C’est dans une situation particulièrement difficile que El Hadj Bakary Coulibaly a appris à évoluer dans le secteur de la médecine traditionnelle. Car, l’homme affirme avoir été invité à rentrer au pays par sa mère. Laissant derrière lui ses affaires qui commençaient à prospérer, l’homme est rentré au bercail, à N’Jila dans la commune rurale de Niamina, région de Koulikoro. Sa mère (déjà âgée) lui transmet des secrets médicaux d’une plante qu’elle lui a présentée comme le remède de plusieurs maladies.
En l’espace de quelques années, par ses guérisons, Bakary a fait retrouver la joie de vivre à de nombreux malades et à leurs familles. Sa réputation est telle qu’il doit déménager en un lieu plus propice au développement de son entreprise.
C’est ainsi que l’homme s’est retrouvé à Sénou Sibiribabougou où il a crée ce qu’il appelle « sa première base ».
Là, l’homme a compris que le guérisseur doit plutôt aller vers les malades que de les attendre chez lui. Et il a réussi un pari : celui de permettre aux malades de se soigner à moindres frais avec des produits naturels constamment disponibles.
En 2006, El Hadj Bakary Coulibaly emploie plus de 200 jeunes. Tout comme à Sénou Sibiribabougou, il a des employés dans les régions de Ségou, Sikasso, Mopti et Koulikoro (Dialakorodji Farada, Baguinéda), le cercle de Niono et d’autres villages. Dans toutes ces localités les représentants de l’homme, (ruraux et urbains de tous les niveaux d’instruction) sont faciles à identifier. Ils évoluent avec des motos de type CG 125 communément appelées « Dragon » équipées de micros chargés de diffuser le message publicitaire bien caractéristique de ce fin marchand et où sont chargées les bottes de plantes.

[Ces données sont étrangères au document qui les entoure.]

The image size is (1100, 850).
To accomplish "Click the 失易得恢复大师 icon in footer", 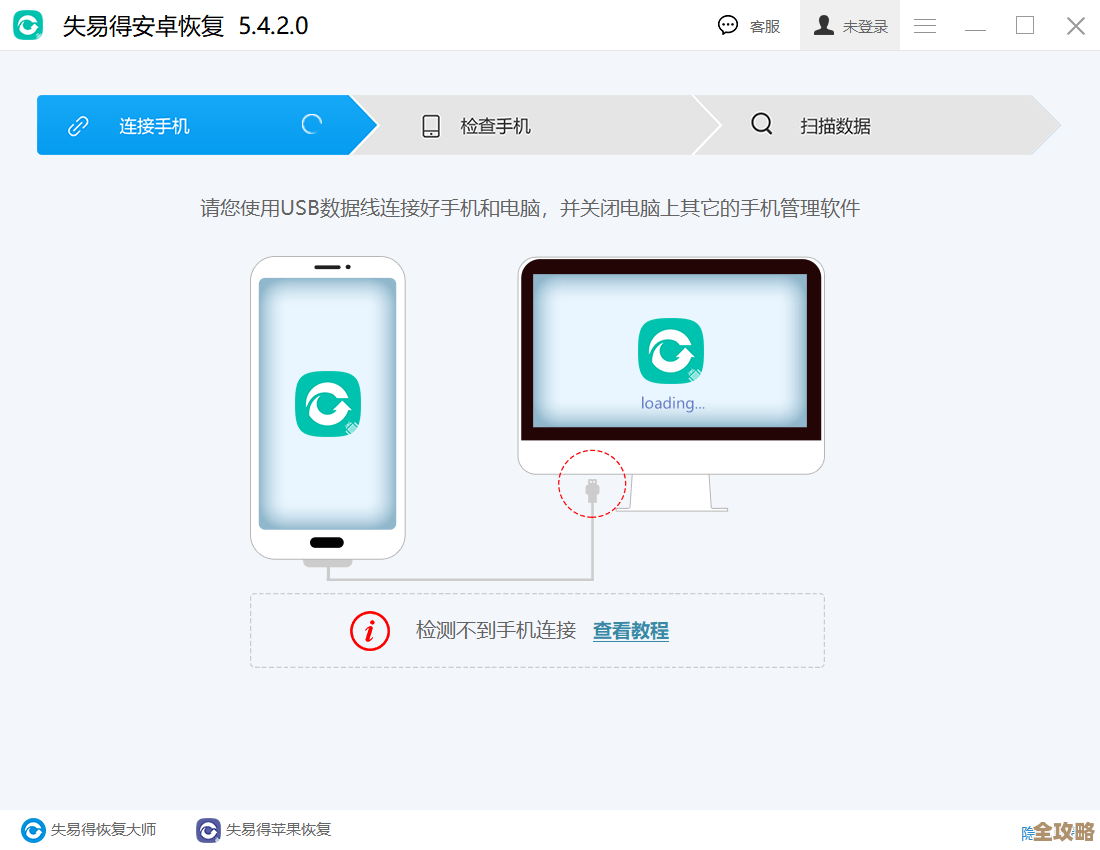I will 32,829.
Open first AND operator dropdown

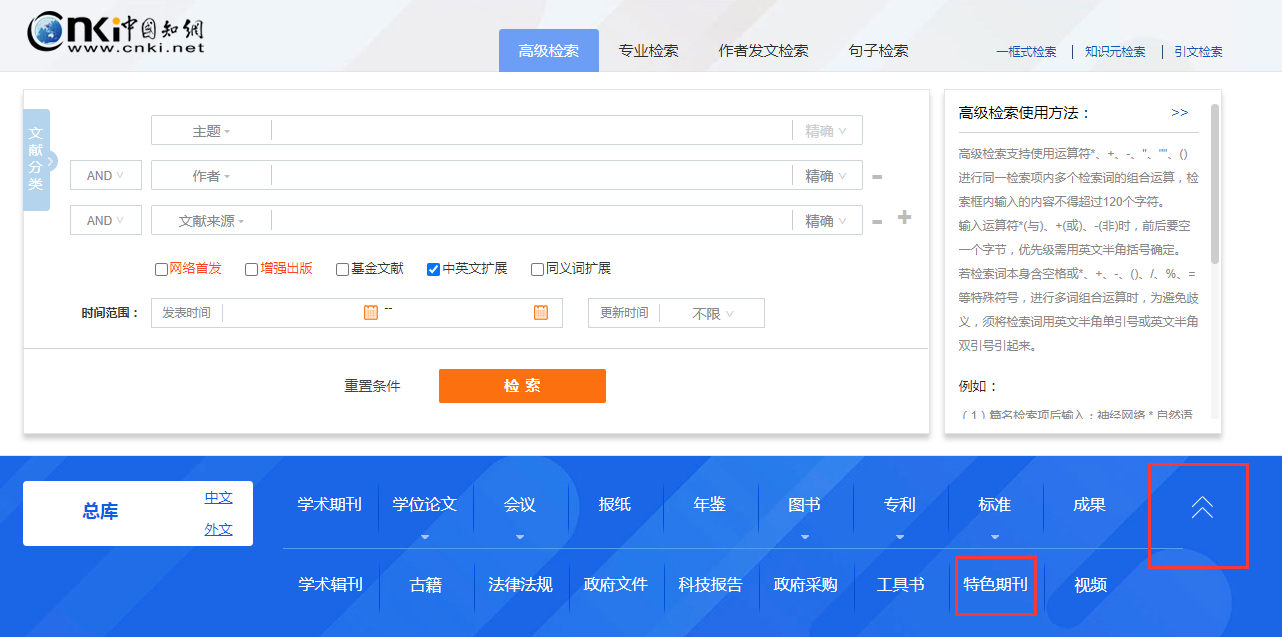(105, 176)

C’est avec le quitus des structures officielles de la pharmacopée que Bakary Coulibaly, qui a investi la capitale et plusieurs grandes villes du Mali, opère.
Tous ses employés sont munis d’une autorisation délivrée à cet effet. Généralement, les médicaments de M. Coulibaly sont cédés à 100 FCFA non remboursables.
Un principe qui est en vigueur même dans les officines.
Cette part du contrat, il tient toujours à l’ajouter en disant qu’il n’est ni marabout ni géomancien pour garantir la santé aux malades. « Mes produits et moi ne sommes que des esclaves, Dieu seul est capable de guérir », martèle-t-il. Il a des connaissances avérées dans le domaine des décoctions. Comme pour dire qu’à l’instar de tous ceux qui soignent, il a une obligation de moyen et non de résultat.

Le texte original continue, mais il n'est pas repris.